Menderes Deltası levrek ve çipura balıklarının üreme amacıyla kullandığı ülkemizdeki ender ekosistem ve rezevr alanlarından birisidir. Burada bölge halkının en önemli geçim kaynakları arasında olan Dalyan balıkçığı yapılmaktadır. Bahse konu olan bölgede kültür balıkçığı yapılması durumunda, Dalyan balıkçılığı büyük sekteye uğrayacak ve bu durum halkın ekonomisine yansıyacaktır.
Ülkemiz Biyolojik Çeşitlilik, Bern, Barselona, CİTES, Ramsar Sözleşmelerine taraf olarak, bu sözleşmelerden kaynaklanan yükümlülüklerimizin yerine getirilmesini uluslararası düzeyde taahhüt etmiştir.
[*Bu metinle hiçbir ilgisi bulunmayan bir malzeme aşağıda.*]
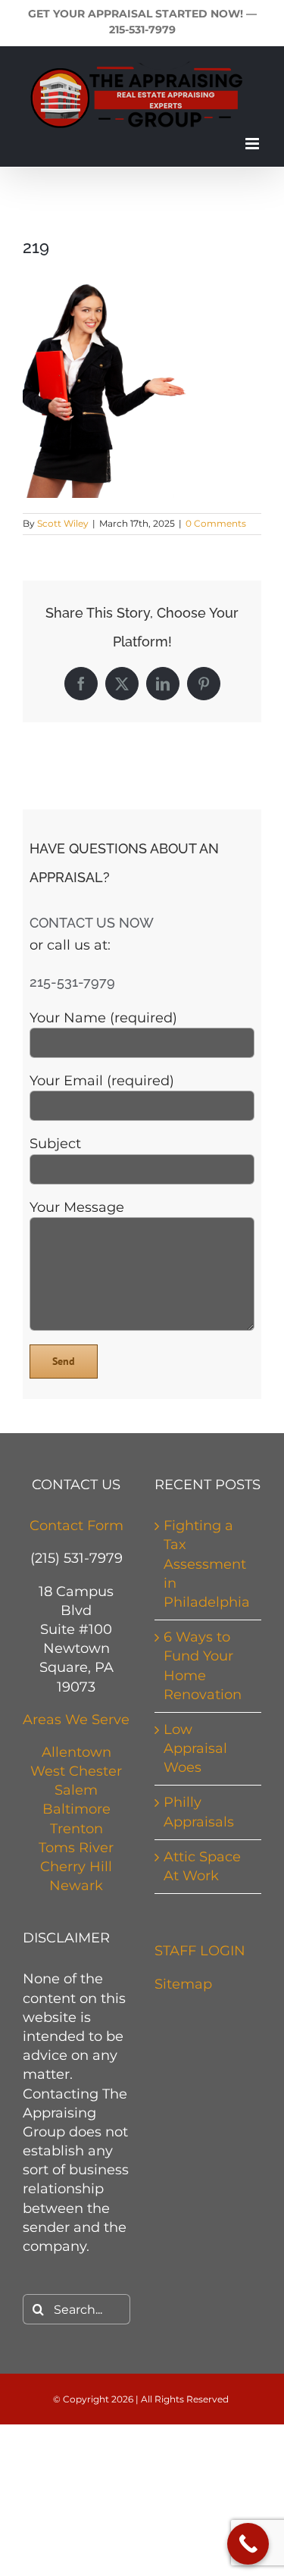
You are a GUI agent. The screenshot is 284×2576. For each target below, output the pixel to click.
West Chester (76, 1771)
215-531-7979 (142, 29)
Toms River (76, 1847)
Aynı zamanda 2872 Sayılı Çevre Kanunu’nun 9. Maddesi (e) bendi ve 4915 Sayılı Kara Avcılığı Kanunu’nun 4. Maddesi de bunu desteklemektedir. Bu bağlamda Dilek Yarımadası ve Büyük Menderes Deltası ekosisteminin etki alanları da düşünülerek bir bütün olarak korunması, bahse konu olan sözleşmelerin bir gereğidir.
Önceki yıllarda balık çiftliklerinin Mandalya Körfezi’nde ve Kazıklı Körfezinde yarattığı kirliliğin izleri hala dururken, Milli Parkın son derece bakir ve temiz kıyıları, balık çiftliklerinden kaynaklanacak kirlilik, denizel akıntı ve hareketlerle Dilek Yarımadası Milli Parkını ve delta sulak alan ekosistemini olumsuz yönde etkileyeceği kaçınılmazdır.
Türkiye kıyılarında binlerce kilometrelik yer varken, dünyada eşsiz bir yer olan ve böylesine önemli özellikleri bulunan bir doğa alanına kesinlikle kültür balıkçılığı tesisleri için izin verilmemelidir.
Yapılması gereken; Dünyaca meşhur insanların, AB büyükelçilerinin, Avrupa ülkelerinin büyükelçilerinin ziyaret ettiği Milli Park, planlamalarında yer alan Ekoköy projesinin hayata geçirilmesi için desteklenmeli ve ekoturizmin geliştirilmesi için tüm dünyaya tanıtılmalıdır. Bundan da en kazançlı Aydın-Söke ve yöre insanları olacaktır.